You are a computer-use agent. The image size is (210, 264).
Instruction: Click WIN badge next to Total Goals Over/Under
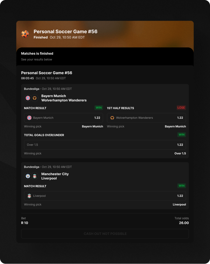181,135
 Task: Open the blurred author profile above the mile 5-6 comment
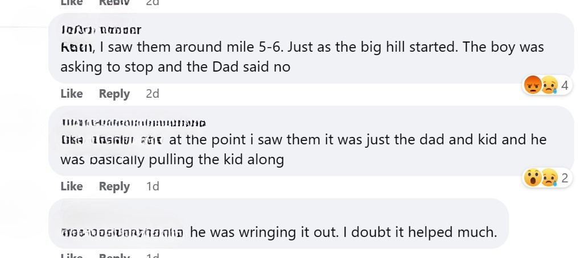pyautogui.click(x=101, y=30)
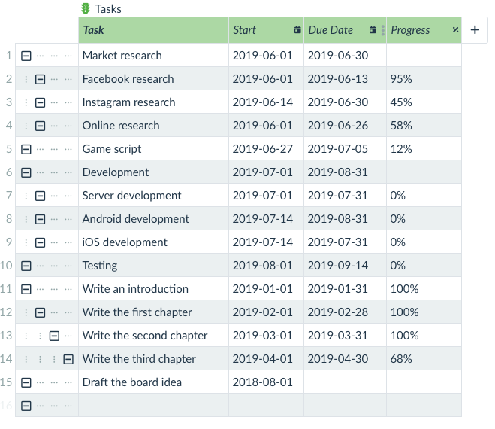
____________________
▶ **Task statement**
Rewrite all the rows above with "badge" changed to "label" and everything else left as it is. Leave the pictures out.

▶ **Solution**
You are a computer-use agent. The image size is (210, 264).
Instruction: Click WIN label next to Total Goals Over/Under
181,135
 Task: Open the blurred author profile above the mile 5-6 comment
pyautogui.click(x=101, y=30)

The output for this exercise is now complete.